To our Graph class, we need to add two more methods as well

countIncomingEdges(m: T) {
  return this.edges.filter(([_, to]) => to === m).length;
}

/**
 * Equivalent to indegree(G) of networkx
 * @returns
 */
countIncomingEdgesForNodes() {
  const nodeIncomingEdges = new Map<T, number>();

  for (const n of this.nodes) {
    nodeIncomingEdges.set(n, this.countIncomingEdges(n));
  }

  return nodeIncomingEdges;
}

With those two helper functions, we can get to implementing the actual transitive reduction.

ℹ️ Disclaimer: Due to a lack of available work on this algorithm, I ported the implementation from the popular NetworkX Python library.

/**
 * Performs transitive reduction on a given graph
 * (removes all unnecessary edges while maintaining the dependencies)
 *
 * This function is ported from networkx
 *
 * @param input
 * @returns
 */
export function transitiveReduction<T>(input: Graph<T>) {
  if (hasCycles(input)) {
    throw new Error('Graph has cycles');
  }

  // Start without any edges, this is important!
  const transitiveReduction = new Graph<T>([...input.nodes], []);

  const descendants: Map<T, Set<T>> = new Map();
  const checkCount: Map<T, number> = input.countIncomingEdgesForNodes();

  // Go over all nodes in the graph
  for (const u of input.nodes) {
    // Find neighbouring nodes of u
    const uNeighbours = new Set(input.nodesWithEdgeFromN(u));

    // Go over all neighbouring nodes (retrieve it once more since we'll modify uNeighbours)
    for (const v of input.nodesWithEdgeFromN(u)) {
      if (uNeighbours.has(v)) {
        if (!descendants.has(v)) {
          // Find descendants of v with depth-first search
          const walkedEdges = new Set(dfs(input, v));
          descendants.set(v, walkedEdges);
        }
        // Delete all descendants of v from uNeighbours
        for (const d of descendants.get(v)!) {
          uNeighbours.delete(d);
        }
      }

      checkCount.set(v, checkCount.get(v)! - 1);
      if (checkCount.get(v) === 0) {
        descendants.delete(v);
      }
    }
    // Add edges to our transitive reduction again
    for (const v of uNeighbours) {
      transitiveReduction.addEdge(u, v);
    }
  }

  return transitiveReduction;
}

Creating a transitive reduction

With everything in place and ready to use, let's make sure what we built and ported actually works. For this, we'll use the same example graph we talked about earlier.
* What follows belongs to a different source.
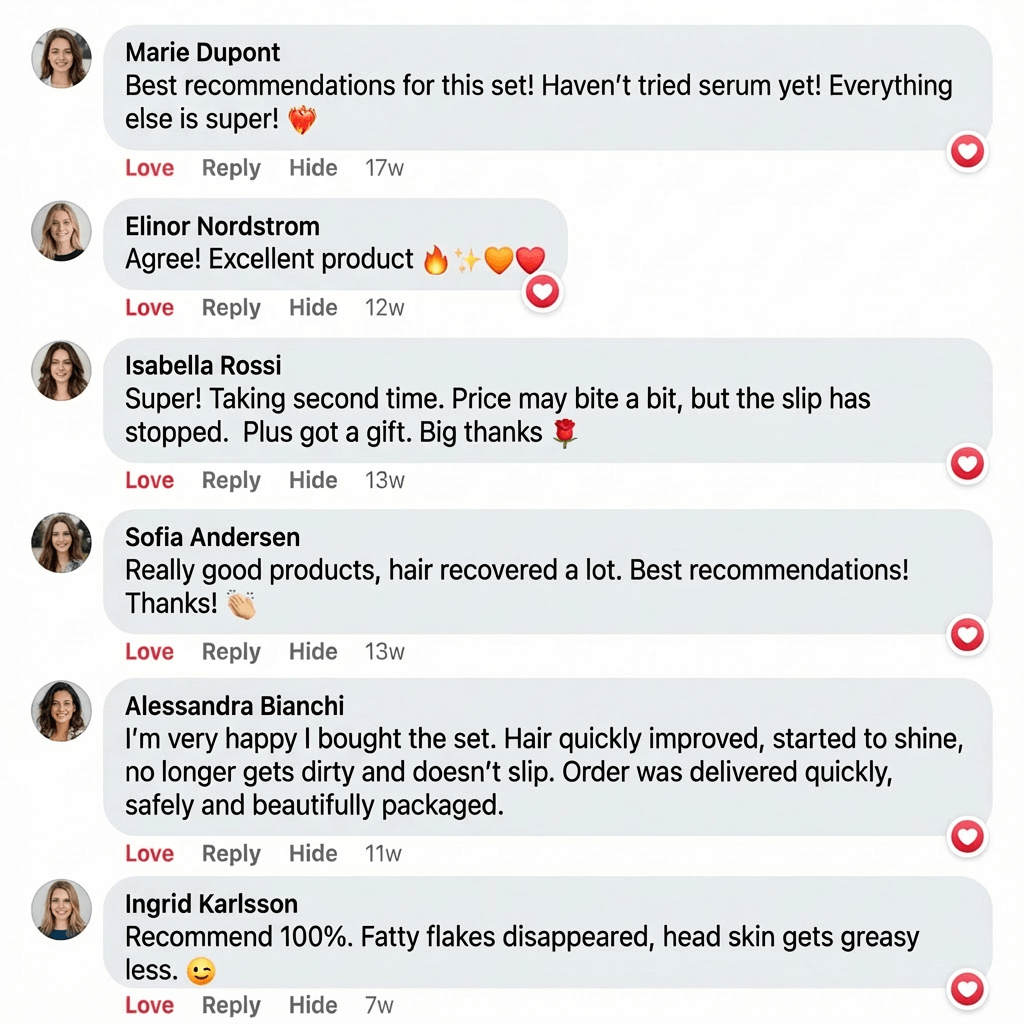This screenshot has height=1024, width=1024.
Task: Click heart reaction badge on Isabella Rossi's comment
Action: tap(967, 464)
const graph = new Graph();

graph.addNode('a');
graph.addNode('b');
graph.addNode('c');
graph.addNode('d');
graph.addNode('e');

graph.addEdge('a', 'b');
graph.addEdge('a', 'c');
graph.addEdge('a', 'd');
graph.addEdge('a', 'e');

graph.addEdge('b', 'd');

graph.addEdge('c', 'd');
graph.addEdge('c', 'e');

graph.addEdge('d', 'e');

const reduced = transitiveReduction(graph);

Running this code will yield the following value for reduced.edges:

[
  ["a", "b"],
  ["a", "c"],
  ["b", "d"],
  ["c", "d"],
  ["d", "e"]
]

This matches our initial assumptions and example transitive reduction.

That marks another guide on graph theory, admittedly we didn't build it all ourselves, but I think it's much more important to internalize the concepts and theory behind the applied solutions.